Okay, full disclosure here: I’m not exactly an innocent party. I used to rent videos of obviously pirated American films when I was growing up in the Philippines — it’s a wild, thriving industry over there. And yeah, I probably have a few bootleg DVD’s floating around in my collection. Most likely.
Still, I fully recognize the illegality of the practice and am not proud of it. My (admittedly weak) defense is that I legitimately paid for the use of these DVD’s, and I’m simply creating copies of them for my own personal use. It would be disingenuous of me, to say the least, to call myself a cultural ambassador. At best I’m committing a felony and a crime against international law.
As a writer, though, it’s more than just law-breaking on the part of the Chinese that I worry about. The reporter mentions towards the end of her segment that the next part in the series focuses on musicians who have given up on selling their work on the Internet because of rampant piracy and are now using other means to market themselves. I worry about a future in which artists and other creative professionals can no longer make a living out of their work because others feel that art — while necessary for their own enrichment — should be free. Never mind that artists find it difficult to create their best work when faced with juggling the demands of a full-time job unrelated to their craft. These people seem to think that artists have an obligation to create art but they themselves are unwilling to invest their own money in ensuring that it gets made.
Grrrr. I imagine a future where the only art available is crude, rudimentary, shallow, and commercial. The creative class no longer has the incentive to try and evolve as artists and are reduced to considering them as mere hobbies. Sure, there will be artists who will continue to make art for art’s sake, in the tradition of van Gogh, who never really held a full-time job and was able to devote himself to his art. Still, even he had to be supported by someone — in his case, Theo — and even then he suffered from terrible illnesses and mental problems that may or may not have crippled his gifts. Trust me, people, hunger and desperation don’t necessary make for great art.
I’ve read plenty of poor, sloppy writing in various publications who refuse to pay their writers despite big advertising rates and subscription numbers. The belief appears to be, Hey, there are plenty of writers out there who would kill to be published, so why not take advantage of that and make them think it’s a privilege to write for us? And it’s true, there are lots and lots of would-be writers who are so anxious to see their name in print that they’d submit to anyone, anywhere, regardless of the quality of the publication, just to be able to say they’ve been published. In the meantime the number of truly gifted, committed writers who have something genuinely important to say continues to dwindle, as the chance to make a living off of one’s art diminishes.

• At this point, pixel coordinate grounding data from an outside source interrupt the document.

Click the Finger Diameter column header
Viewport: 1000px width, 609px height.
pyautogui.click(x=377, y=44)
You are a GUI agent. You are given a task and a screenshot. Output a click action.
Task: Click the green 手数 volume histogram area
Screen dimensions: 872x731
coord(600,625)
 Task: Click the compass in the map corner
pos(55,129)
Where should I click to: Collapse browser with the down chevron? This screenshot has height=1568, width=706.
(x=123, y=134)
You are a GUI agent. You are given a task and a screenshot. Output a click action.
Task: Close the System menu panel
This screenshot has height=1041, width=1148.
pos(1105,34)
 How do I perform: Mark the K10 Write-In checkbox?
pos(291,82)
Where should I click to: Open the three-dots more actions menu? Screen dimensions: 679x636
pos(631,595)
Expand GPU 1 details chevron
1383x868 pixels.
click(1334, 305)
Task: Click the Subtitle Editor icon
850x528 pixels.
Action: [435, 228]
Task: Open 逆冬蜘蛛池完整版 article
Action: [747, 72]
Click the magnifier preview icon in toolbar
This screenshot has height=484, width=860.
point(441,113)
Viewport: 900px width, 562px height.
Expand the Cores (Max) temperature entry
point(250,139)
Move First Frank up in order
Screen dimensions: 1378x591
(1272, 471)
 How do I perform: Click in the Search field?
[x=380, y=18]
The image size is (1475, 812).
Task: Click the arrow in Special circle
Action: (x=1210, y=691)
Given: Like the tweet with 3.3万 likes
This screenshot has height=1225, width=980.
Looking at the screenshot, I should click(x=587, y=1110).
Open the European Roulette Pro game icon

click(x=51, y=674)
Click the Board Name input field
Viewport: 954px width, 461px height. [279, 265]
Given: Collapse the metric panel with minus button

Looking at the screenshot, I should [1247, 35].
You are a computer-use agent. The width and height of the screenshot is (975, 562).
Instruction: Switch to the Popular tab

Imagine: a world without great art. A world where otherwise talented writers must surrender their dream in order to put food on the table and keep a roof over their heads. Sure, they might scribble in the wee hours of the morning or the dark of night, but to what end? Just about every writer longs to be able to devote her life, her energies to creating great literature, but when it’s no longer possible because of the masses’ devaluation of art, what’s the point in continuing?